Blessure d’Antoine Dupont : « Ça semble vraiment compromis », explique un spécialiste de la chirurgie maxillo-faciale
RUGBY Le docteur Cédric Hardy, du Centre aquitain de chirurgie maxillo-faciale, a répondu à nos questions afin de savoir ce qui attendait Antoine Dupont, victime d’un énorme choc à la pommette contre la Namibie et incertain pour la suite de la compète
- Malgré la belle victoire du XV de France, jeudi, contre la Namibie, la soirée a été en partie gâchée par la blessure du capitaine Antoine Dupont.
- Celui-ci souffre d’une fracture « maxillo-zygomatique » et va se rendre à l’hôpital Purpan de Toulouse afin d’être examiné par le Professeur Frédéric Lauwers, spécialiste reconnu de la chirurgie maxillo-faciale.
- 20 Minutes a interrogé un autre spécialiste de la discipline, le docteur Cédric Hardy, du Centre aquitain de chirurgie maxillo-faciale., afin d’en savoir un peu plus sur ce qui attend le capitaine des Bleus.
Malgré la trempe historique, la France tremble et les téléphones des chirurgiens maxillo-faciaux vibrent de partout.

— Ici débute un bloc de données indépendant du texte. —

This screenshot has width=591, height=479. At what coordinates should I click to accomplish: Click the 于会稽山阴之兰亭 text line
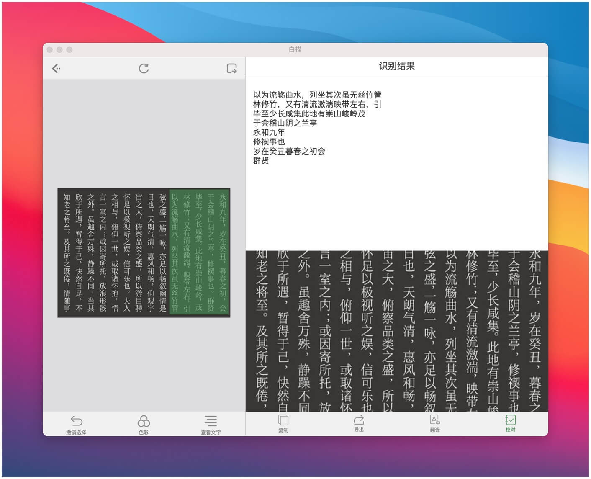[x=285, y=123]
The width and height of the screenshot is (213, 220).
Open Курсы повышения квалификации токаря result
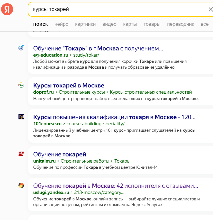tap(114, 117)
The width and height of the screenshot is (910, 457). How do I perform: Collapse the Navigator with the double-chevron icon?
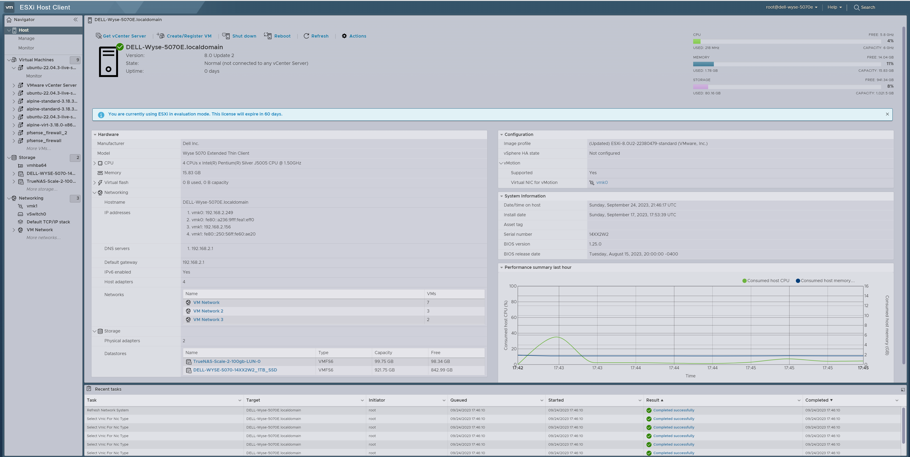tap(75, 19)
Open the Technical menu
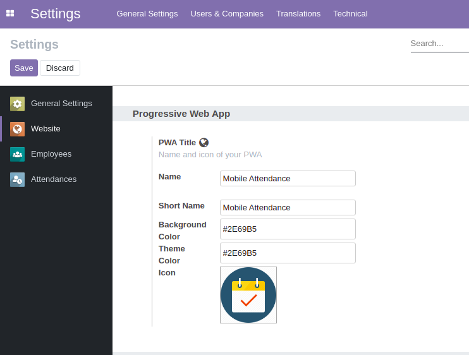Viewport: 469px width, 355px height. pyautogui.click(x=350, y=14)
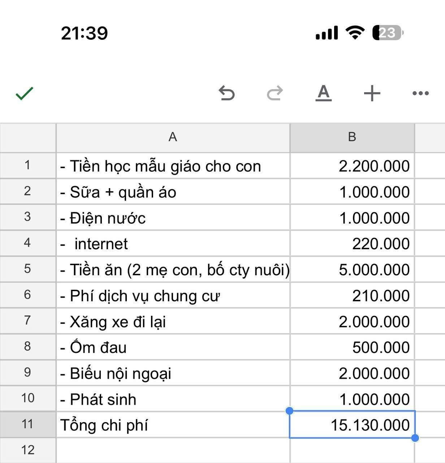Tap the total cell showing 15.130.000
The image size is (445, 463).
(352, 425)
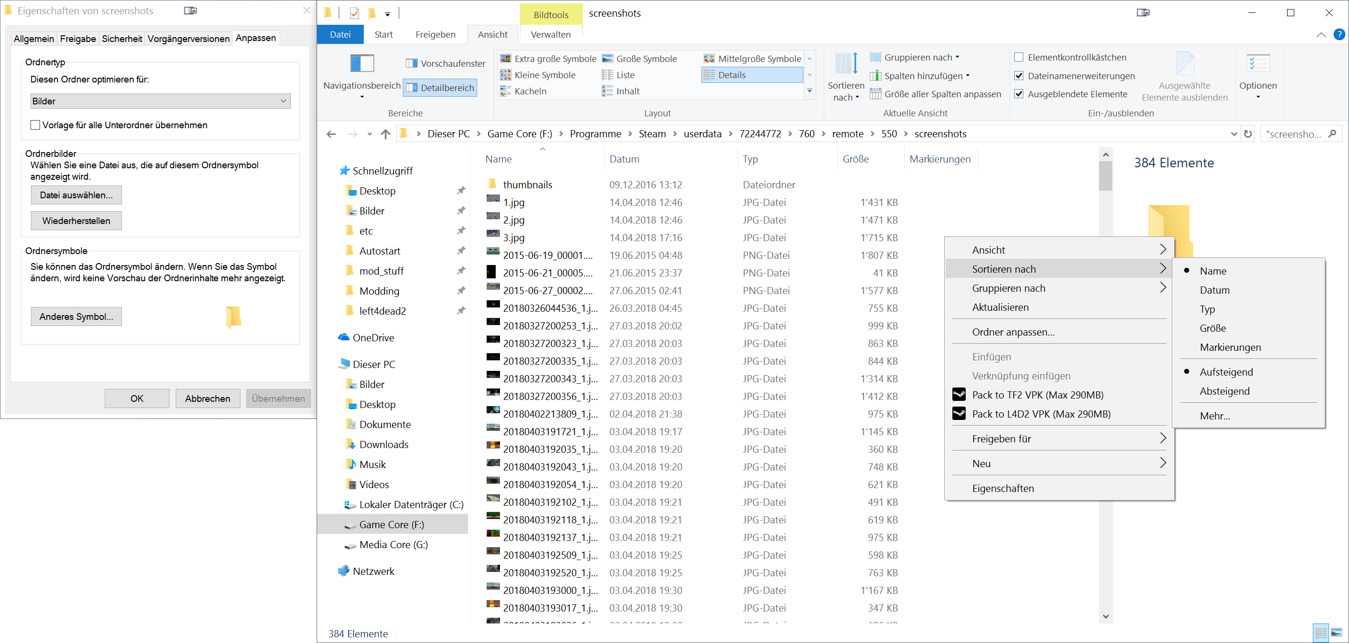The image size is (1349, 643).
Task: Open Sortieren nach submenu
Action: pos(1059,268)

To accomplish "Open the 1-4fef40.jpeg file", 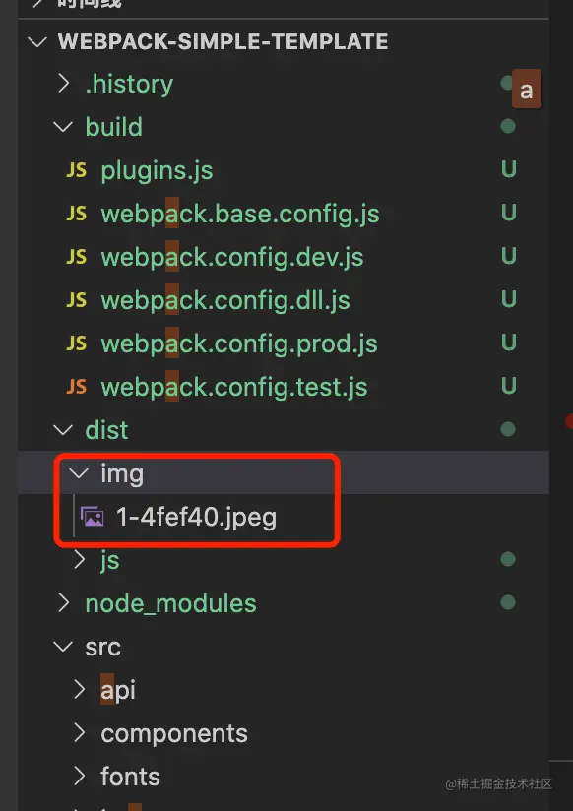I will 197,517.
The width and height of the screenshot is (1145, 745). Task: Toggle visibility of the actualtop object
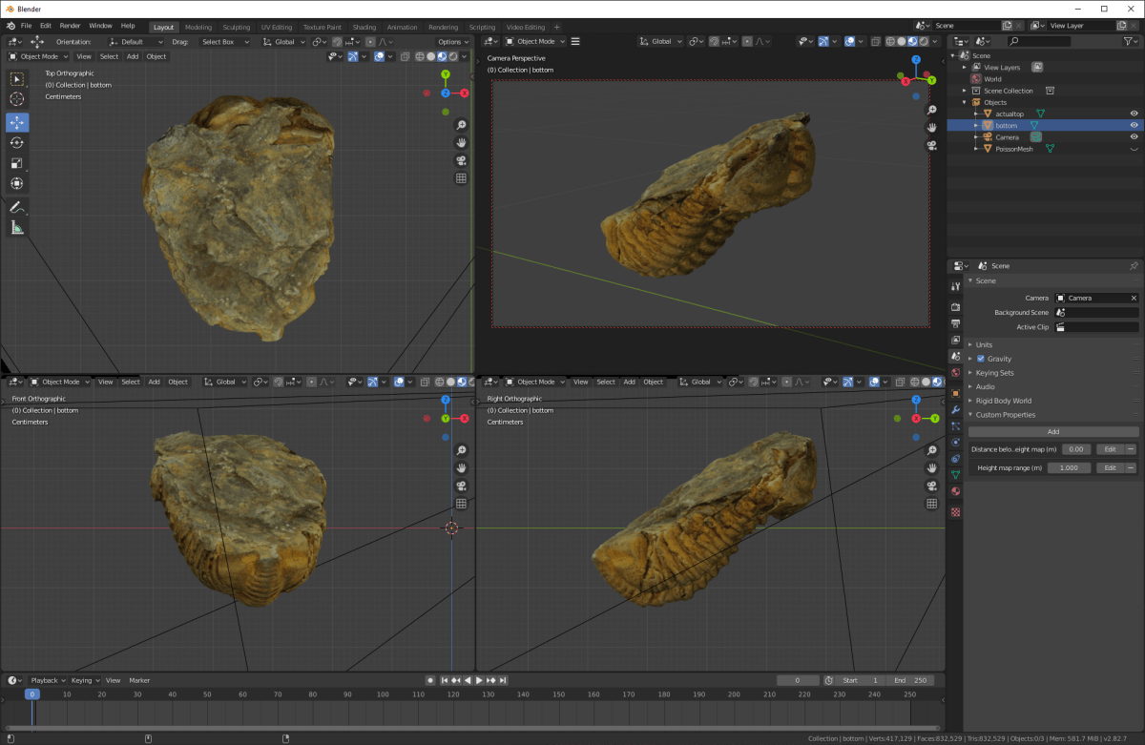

Afin de savoir à quelle sauce va être mangé Antoine Dupont, victime malheureuse d’un tampon maousse costaud, jeudi soir, lors du match face à la Namibie, et souffrant aux dernières nouvelles d’une fracture « maxillo-zygomatique », nous avons contacté l’un des spécialistes de la discipline, le docteur Cédric Hardy, du Centre aquitain de chirurgie maxillo-faciale.
Si celui-ci prend toutes les précautions d’usage qui prévalent dans ce cas-là, n’ayant pas pu ausculter lui-même le capitaine du XV de France, en larmes jeudi soir après sa sortie du terrain, il n’en reste pas moins pessimiste quant à un retour du joueur dans les semaines à venir.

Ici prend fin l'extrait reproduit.